Foreman’s luxurious life in exile came to an abrupt end in 1990 after Ronnie Knight’s wife photographed him and Knight at a wedding in Marbella, along with several other of the Security Express robbers. When the photo was leaked to the British tabloids, he said, it caused an enormous public outcry and pressure for his arrest. He was detained and taken to a police station in Marbella, where he demanded to see his lawyer. Instead, he said, he was “kidnapped” and spirited out of the country.
“I was punching and kicking, and the Spanish police say that my teeth marks are still on the door at the Spanish nick where they kept me,” he recalled, referring to the jailhouse. “I remember seeing people sunning on the beach as I was being taken to the airport in a car and thinking that my life was about to change, that I was going back to face a terrible charge. I tried to smash my way out of the car, which was driving at 90 miles an hour. I remember the Gipsy Kings song ‘Bambeleo’ was playing on the car radio.”
Back in London, he was never convicted for participating in the Security Express robbery, but he was jailed for nine years for handling stolen property. Prison had been miserable, and that explained why the gang, all thieves of a similar generation and no strangers to prison, were determined not to use force. “It was mental torture. I was only allowed to associate with six prisoners. There was barbed wire. When you had visitors, there were two screws on each side of the table.

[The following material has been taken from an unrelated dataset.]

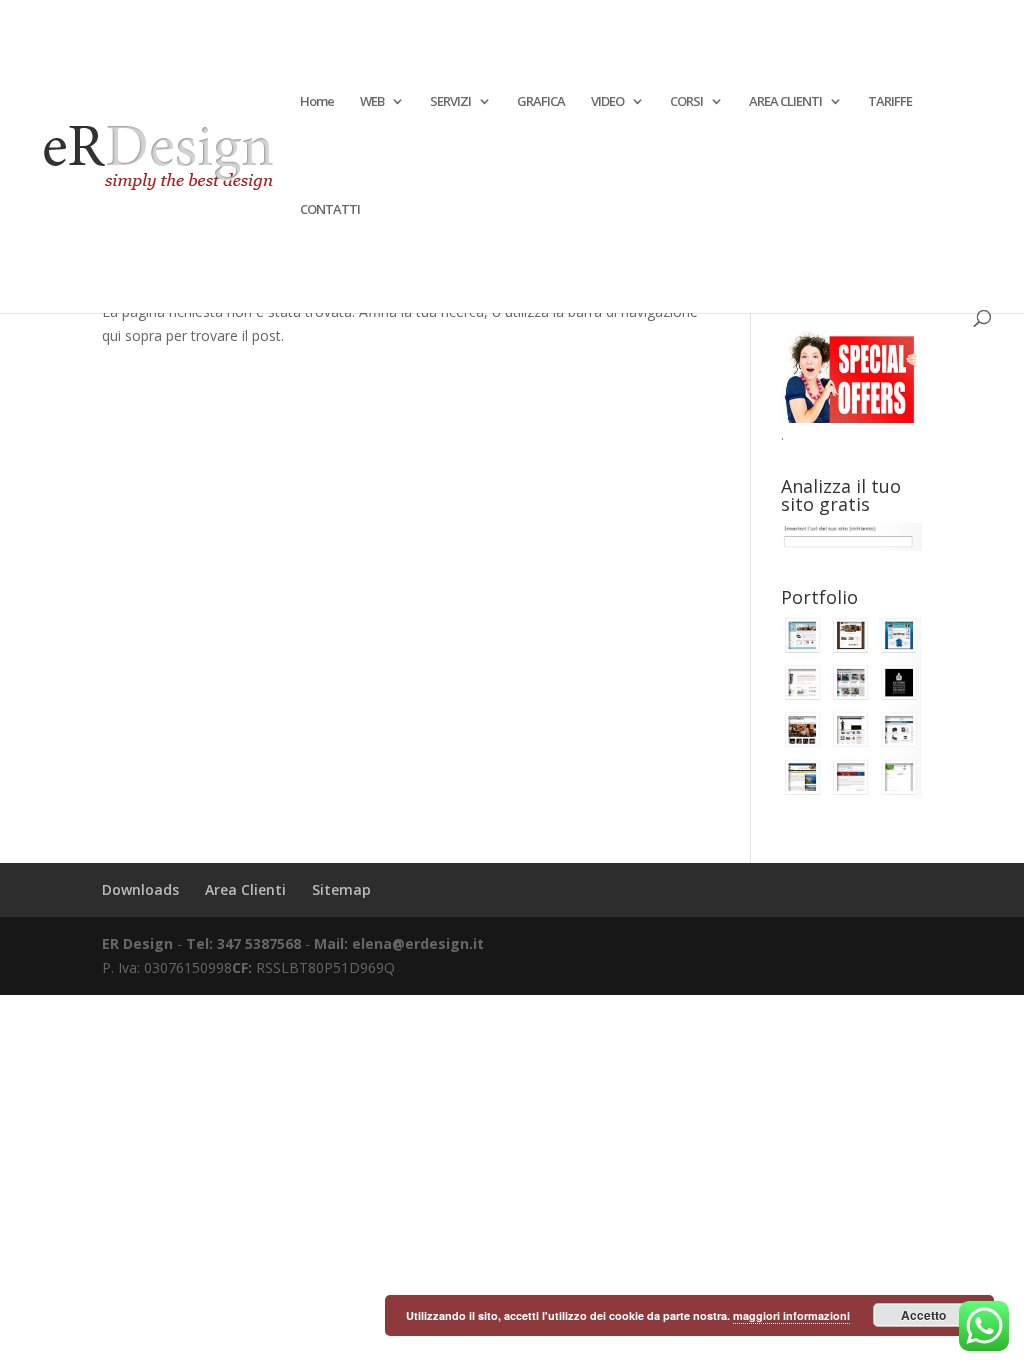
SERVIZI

They used draconian methods, they treated us like rats in a cage.”
He admitted that only a handful of people in Britain had the chops to pull off the heist Reader had in mind. “There aren’t many who can do it. Young guys w
ouldn’t do it. You need guys who are tried and tested, and who won’t grass you out if you get arrested, people you have broken bread with.” He added, “I admire them—they still had the bottle on their arseholes to do something like that at their age. You have to admire it,” he said.19
Career criminals like Reader and the gang were always on the lookout for the “Big One”—robberies like the Great Train Robbery of 1963 that would forever remain in the history books.

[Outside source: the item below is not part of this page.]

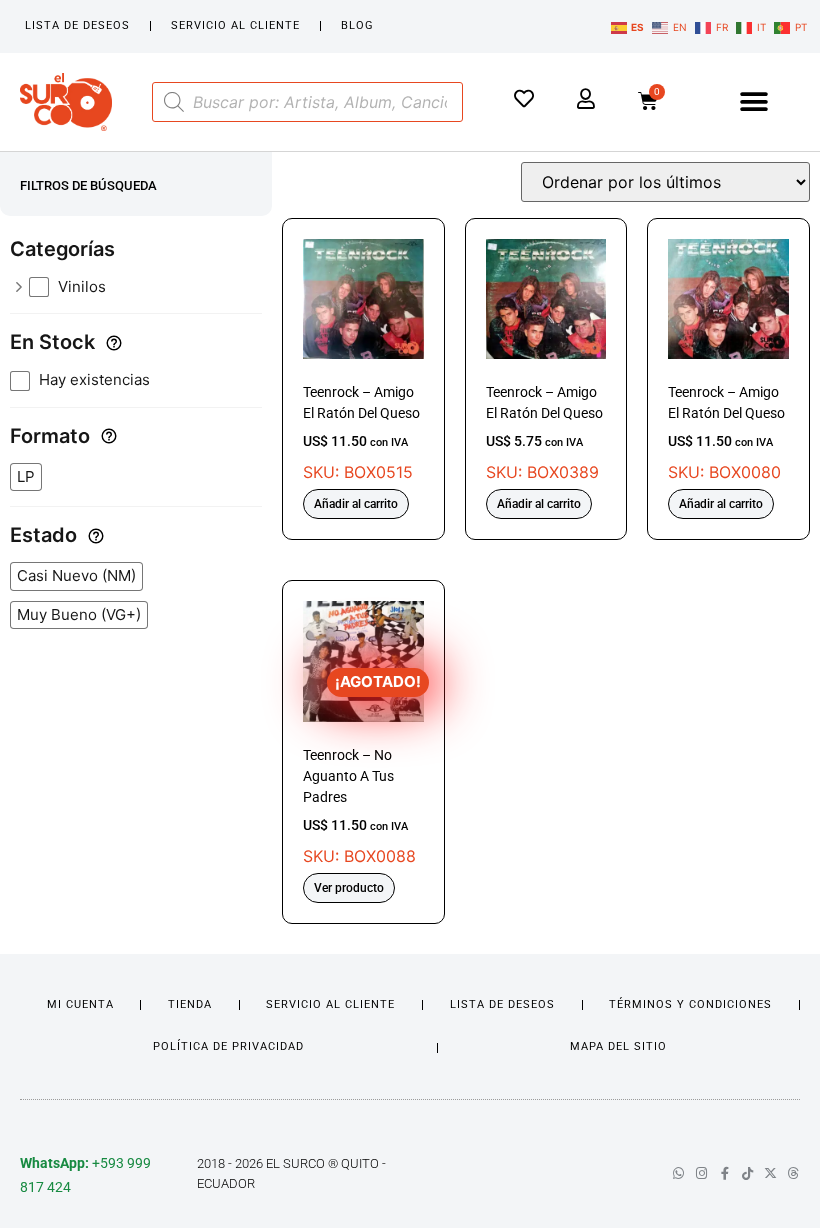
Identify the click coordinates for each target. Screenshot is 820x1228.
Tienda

The Great Train Robbery: Villains Idealized
As Reader and the gang began their preparations for hitting Hatton Garden, the Great Train Robbery—the granddaddy of every bold heist that came after it—served as both an affirmation of the romance and glory of the high-stakes heist as well as a cautionary tale about the perils of getting caught. Reader had a particular respect for the crime—if not its violent methods—as he had grown up in Bermondsey, southeast London, the area where several of the Great Train robbers—including Bruce Reynolds and Gordon Goody, two of its masterminds—used to hang out. In the 1950s he would run into them at the Chop House restaurant in Clerkenwell, a former working-class eatery for local tradesmen, where they liked to congregate. They had several friends in common. Reynolds would later boast that the Great Train Robbery was “my Sistine chapel.”20
“For our generation, the Great Train Robbery was the one we all wanted to emulate and few have ever topped it,” Freddie Foreman explained.21
Reader and his cohorts were young villains-in-training at the time of the Great Train Robbery, and thieves of their generation regarded it with a certain awe. Its elements of success and—perhaps, more importantly, its overwhelming gaffes—also offered up several lessons for pulling off a heist that Reader appears to have internalized as a young man: the need for grand ambition, the importance of the element of surprise, the consequences of using force, and the imperative of remaining under the radar if you wanted to avoid arrest. It also showed the British public’s appetite for colorful villains who could be construed as working-class heroes, regardless of whether they were ruthless and motivated by greed.